As he and Benjamin paced toward each other, he saw Duncan standing next to Will; Zoe and her friends were near the wall bars. He recognized almost everyone, and yet the familiar faces were transformed. His friends and acquaintances had become a crowd, hungry for spectacle. Ten paces apart, he and Benjamin stopped, bowed, and saluted.

“Engage,” called Hugo, and they lunged forward.

Matthew aimed for Benjamin’s shoulder, Benjamin went for his chest, Hugo called out the points. The crowd cheered, shouted. Suddenly Matthew’s foil was flying through the air. He ran to retrieve it, ducking under Benjamin’s thrust. They circled round, switching ends, pursuing each other up and down between the rows of onlookers. Several minutes sooner than they’d planned, Matthew lunged forward, flicked the foil out of Benjamin’s hand, and hit him in the groin. In an instant Benjamin’s white trousers flooded with red. He fell to the floor.

“Stop,” cried a voice.

For one horrifying moment, seeing Duncan lying on the floor, Matthew thought that somehow, while pretending to stab Benjamin, he had stabbed his brother. He ran over and bent down beside him. Despite his dark skin, Duncan had turned remarkably pale. His eyelids were fluttering.

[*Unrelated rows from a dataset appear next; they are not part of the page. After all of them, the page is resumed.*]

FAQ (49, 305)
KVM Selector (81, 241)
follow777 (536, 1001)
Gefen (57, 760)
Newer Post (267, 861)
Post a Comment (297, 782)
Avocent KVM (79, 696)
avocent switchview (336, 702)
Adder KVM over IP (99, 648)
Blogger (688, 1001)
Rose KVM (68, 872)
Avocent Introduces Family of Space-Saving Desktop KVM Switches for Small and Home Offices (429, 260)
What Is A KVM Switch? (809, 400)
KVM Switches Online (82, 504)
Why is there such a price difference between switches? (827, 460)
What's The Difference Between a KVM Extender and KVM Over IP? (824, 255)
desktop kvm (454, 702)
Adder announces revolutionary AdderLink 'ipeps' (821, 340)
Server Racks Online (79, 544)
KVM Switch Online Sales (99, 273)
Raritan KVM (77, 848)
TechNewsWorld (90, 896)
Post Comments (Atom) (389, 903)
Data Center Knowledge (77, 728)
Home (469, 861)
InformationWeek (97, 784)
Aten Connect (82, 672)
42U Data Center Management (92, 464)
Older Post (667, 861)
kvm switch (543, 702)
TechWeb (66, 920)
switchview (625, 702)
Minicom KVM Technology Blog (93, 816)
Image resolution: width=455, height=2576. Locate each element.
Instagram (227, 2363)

“Duncan, it’s okay. Benjamin isn’t hurt. Neither of us is hurt. It’s just red paint.”



THAT EVENING AT SUPPER, DUNCAN said he had an announcement to make. “I want to try to find my first mother, Esmeray Yildirim. I’ve thought about it, and thought about it. A part of me thinks Mum is right. I should wait until I’m older. But if I waited and found out something had happened to her, that I could have met her now, but I can’t later, I’d be miserable. I know she might not want to hear from me, or she might not be a good person, or I might not find her, but I want to try.”

He stopped, looking at each of them in turn, waiting for their response.

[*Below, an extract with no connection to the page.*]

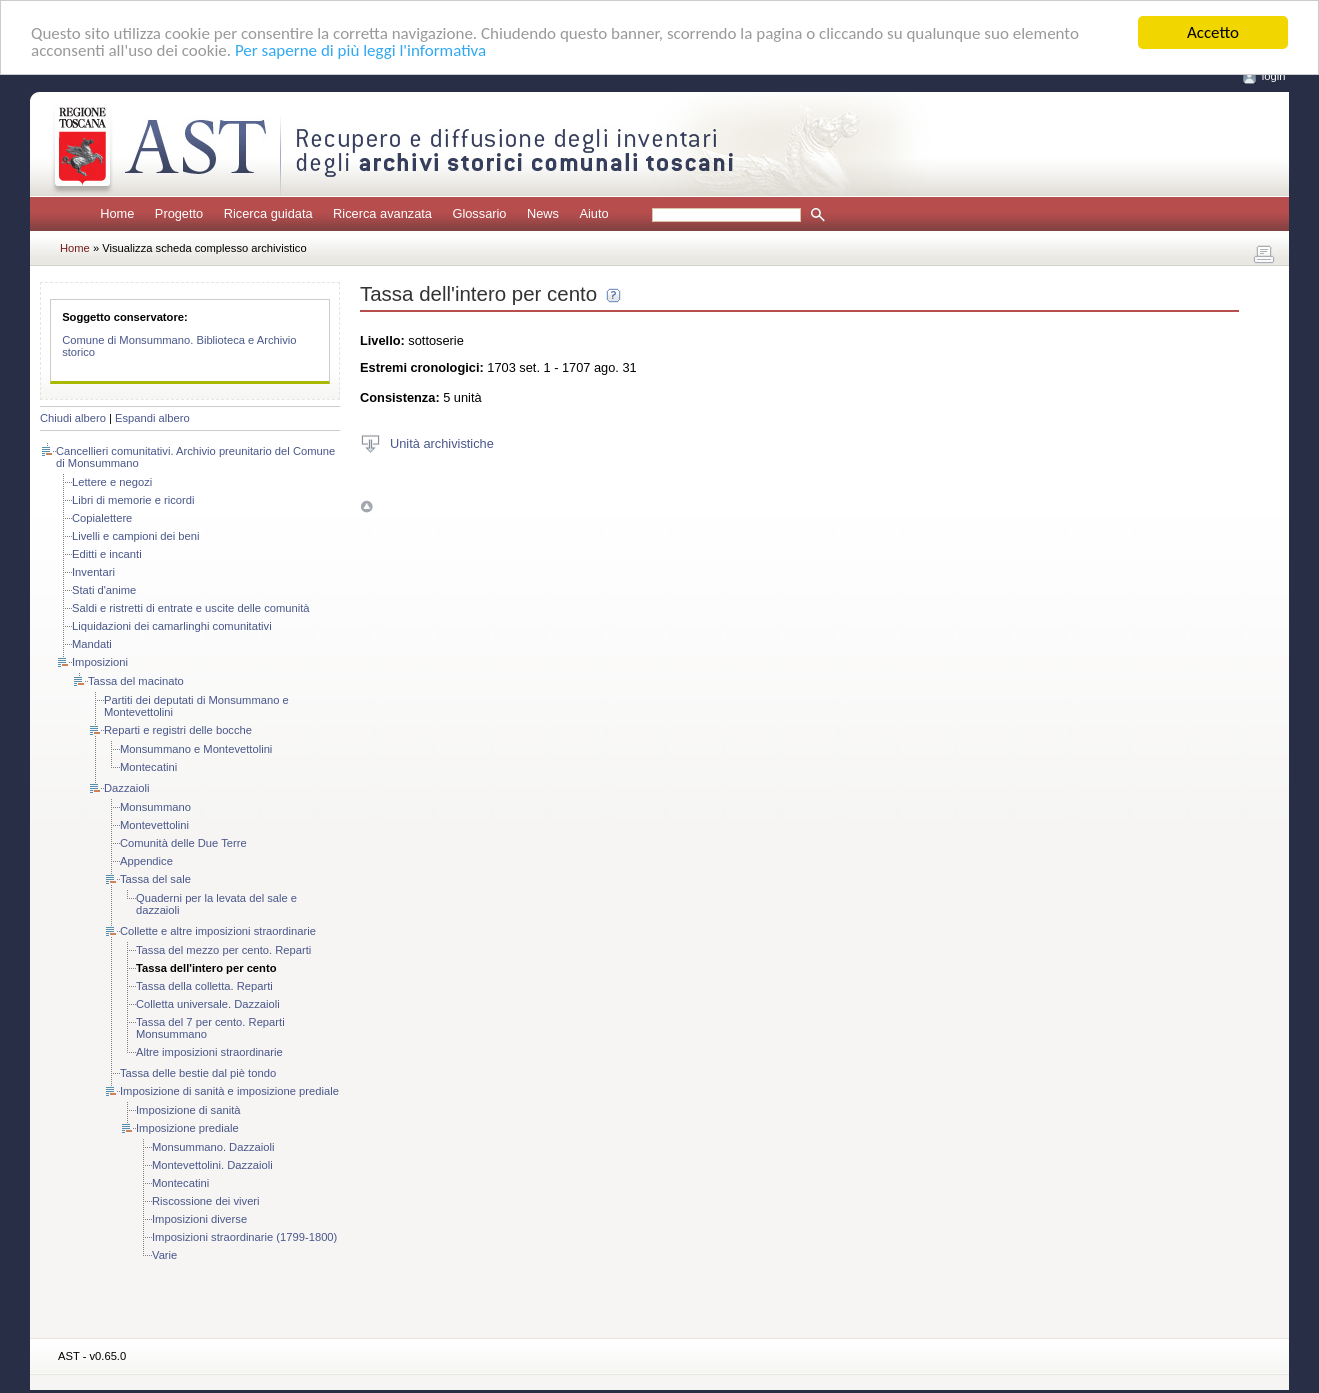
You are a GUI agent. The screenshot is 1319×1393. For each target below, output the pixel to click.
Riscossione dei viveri (206, 1201)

“But we’ll still be your family?” said Zoe. “I’ll still be your sister?”

“How could that change? You’re the people I can draw in my sleep.”

It was his fault, Matthew thought. The sight of Benjamin, covered in blood, had scared his brother into a decision. Reflected in the faces of his parents and his sister, he saw his own fears. All four of them wanted to stop Duncan from embarking on this search; all four of them knew that to let him glimpse their reluctance would be a profound unkindness.

“Of course we’ll help you,” said their father, “but there’s a good chance we may not be able to find her. That you’ll have to try again when you’re older.” Neither he nor their mother were eating.

“I understand,” said Duncan. “I just want to do the obvious things—look in phone books, ask people. I’m not going to knock on every door in London.”

Their mother explained that the agency wouldn’t give them any information; it had been a closed adoption. “I’ll ask my colleagues for suggestions,” she said.

“Thanks,” said Duncan. “It’s hard for me too.” As he spoke, his head dipped beneath the table. Lily must be standing guard.

And what would they do with his first mother, Matthew thought, if they found her? They could squeeze her in at the table, let her stay in his mother’s study for a few nights, but could she really be a part of their lives? He tried—and failed—to picture an extra aunt, showing up on holidays, taking a special interest in Duncan. Between his father’s girlfriend and his own imminent departure, there was already too much turmoil in the family. Half of all cases, he consoled himself, remain unsolved.